Nothing that happens today should change the way that we view what has transpired over the last six months. If there is one thing that I took from the great summers and increasingly disappointing falls of 1991-2005, it was that the American emphasis on playoff results is irrational. What was the point of getting upset that the 1993 Braves won one of the greatest pennant races in baseball history and then lost in six games to a flabby Phillies team that finished a full seven games worse? Or that the Braves beat the Marlins in 1997 by nine games and then got Eric Gregg'd out of the NLCS? Or that the 101-win Braves of 2003 lost to the 88-win wild card Cubs as Dusty Baker destroyed the arms of Mark Prior and Kerry Wood? Why should I care more about five games than I do about 162? And isn't the case even stronger when the playoff is one game instead of five or seven?

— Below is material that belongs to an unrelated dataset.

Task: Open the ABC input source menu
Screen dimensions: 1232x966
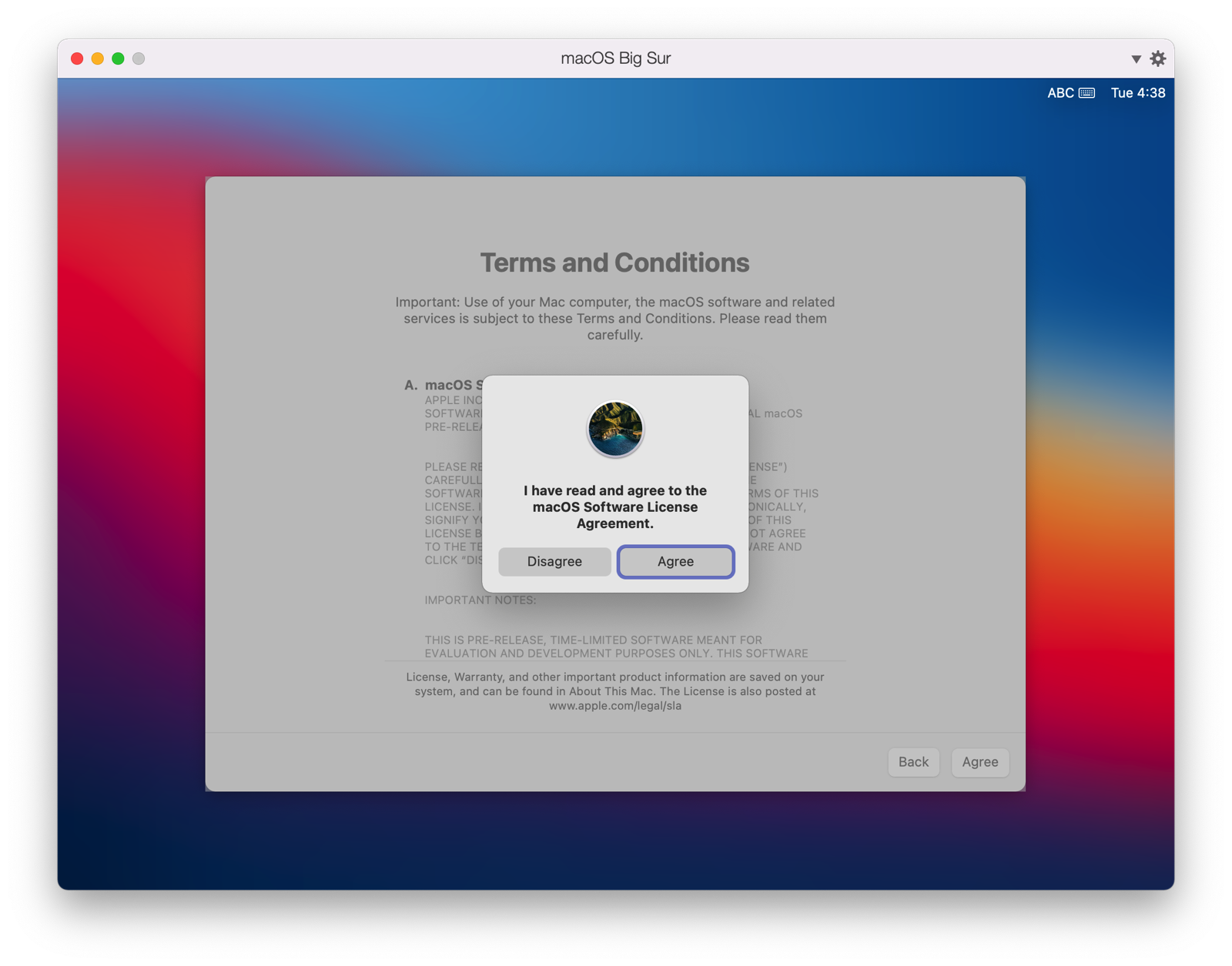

As the Braves futilely chased the Nats over the course of the summer, I got grand visions of revenge in my head. For all of those years in which the Braves lost to inferior teams (often teams that did not win their divisions), they would get their revenge this year by turning the tables. Then it occurred to me that these dreams made me a hypocrite. If it was wrong to view the Braves as a failure for winning 106 games and then losing in the NLCS, then it would be no better to proclaim them kings for beating a team that finished ahead of them, fair and square. Winning in the playoffs would be a nice coda to the season, but it should not be the end-all, be-all. Playoff success is mostly about luck and just because our coin kept coming up tails when we called heads, that means neither that our odds are suddenly better on the next flip, nor does it mean that we should be too emotionally invested in a game of chance.